RECORDED DATA →

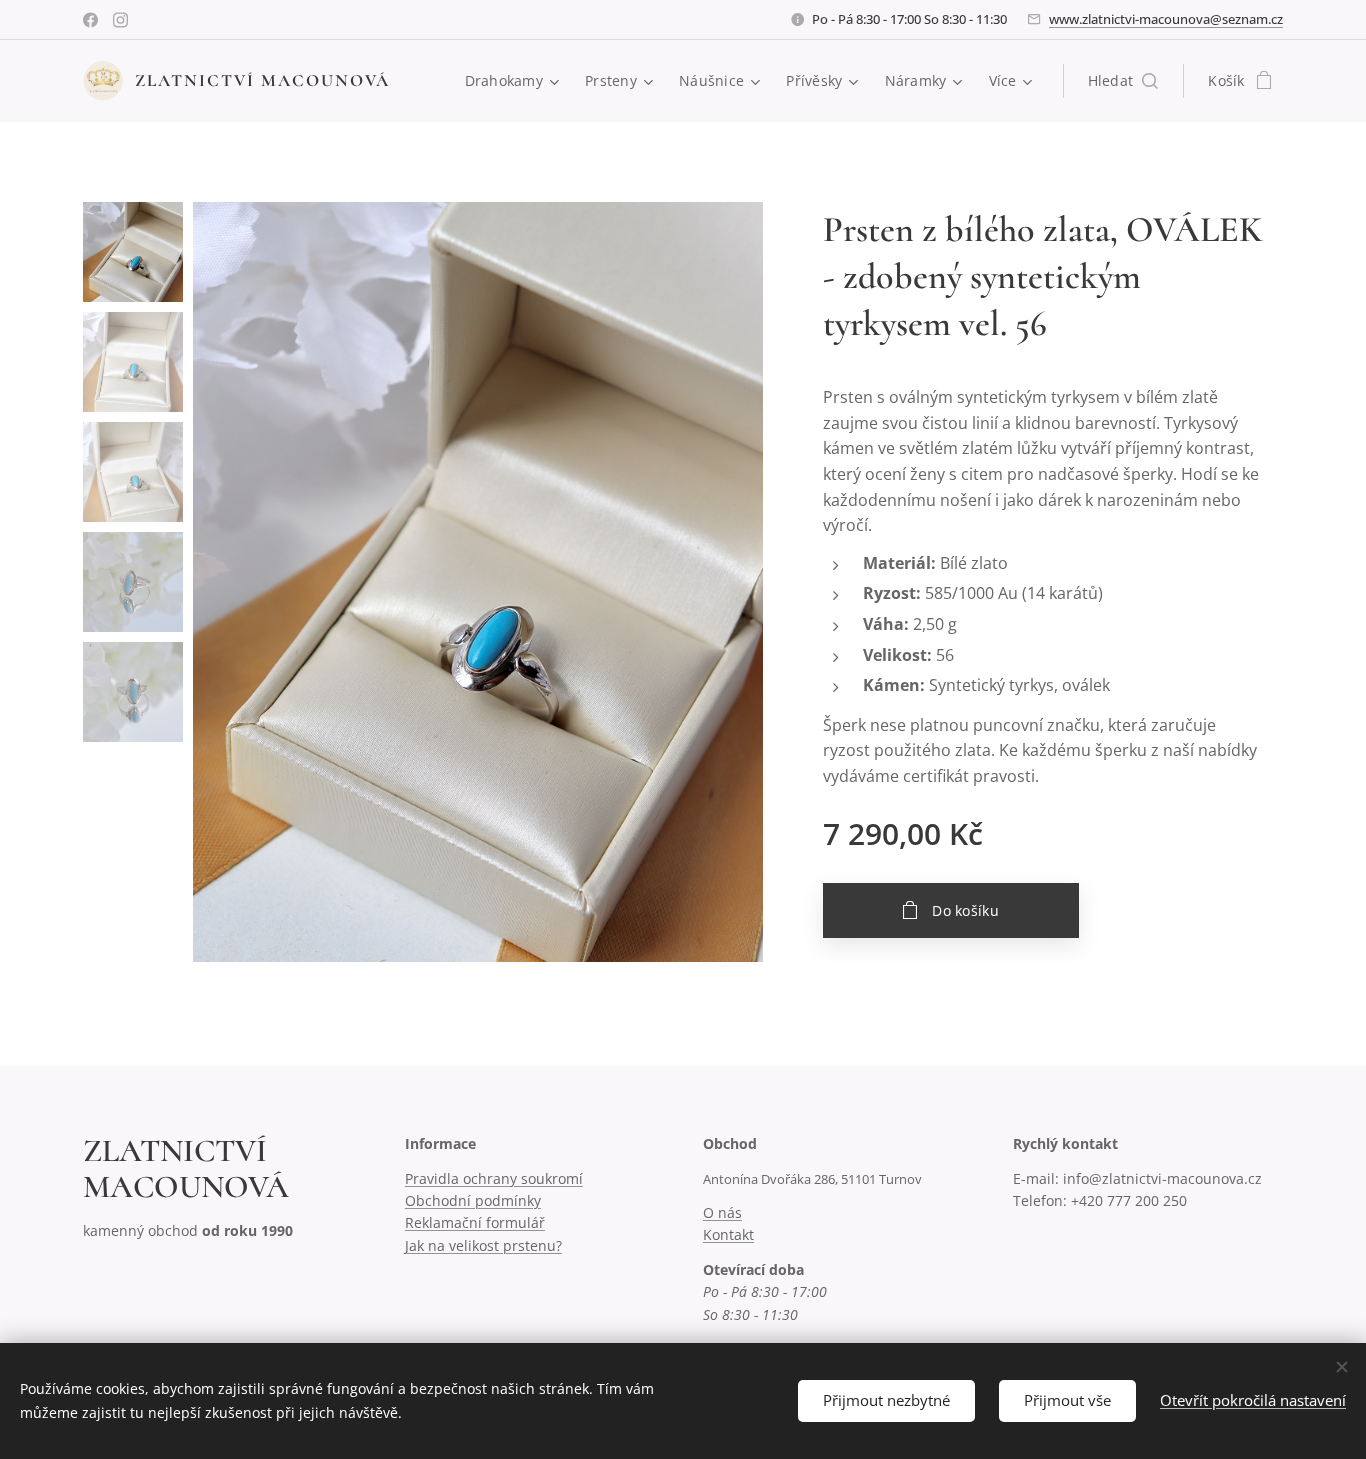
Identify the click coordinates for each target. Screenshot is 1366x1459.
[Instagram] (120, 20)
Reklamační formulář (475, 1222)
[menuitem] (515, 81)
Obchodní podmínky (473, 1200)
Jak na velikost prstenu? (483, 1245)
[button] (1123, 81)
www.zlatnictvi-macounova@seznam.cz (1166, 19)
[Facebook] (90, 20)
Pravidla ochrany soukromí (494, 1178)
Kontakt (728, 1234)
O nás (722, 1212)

TO DO → Going from the line that has "[menuitem] (515, 81)" through the last line of the entries, retype each line exactly as given and add nothing.

EXERCISE RESULT →
[menuitem] (515, 81)
Obchodní podmínky (473, 1200)
Jak na velikost prstenu? (483, 1245)
[button] (1123, 81)
www.zlatnictvi-macounova@seznam.cz (1166, 19)
[Facebook] (90, 20)
Pravidla ochrany soukromí (494, 1178)
Kontakt (728, 1234)
O nás (722, 1212)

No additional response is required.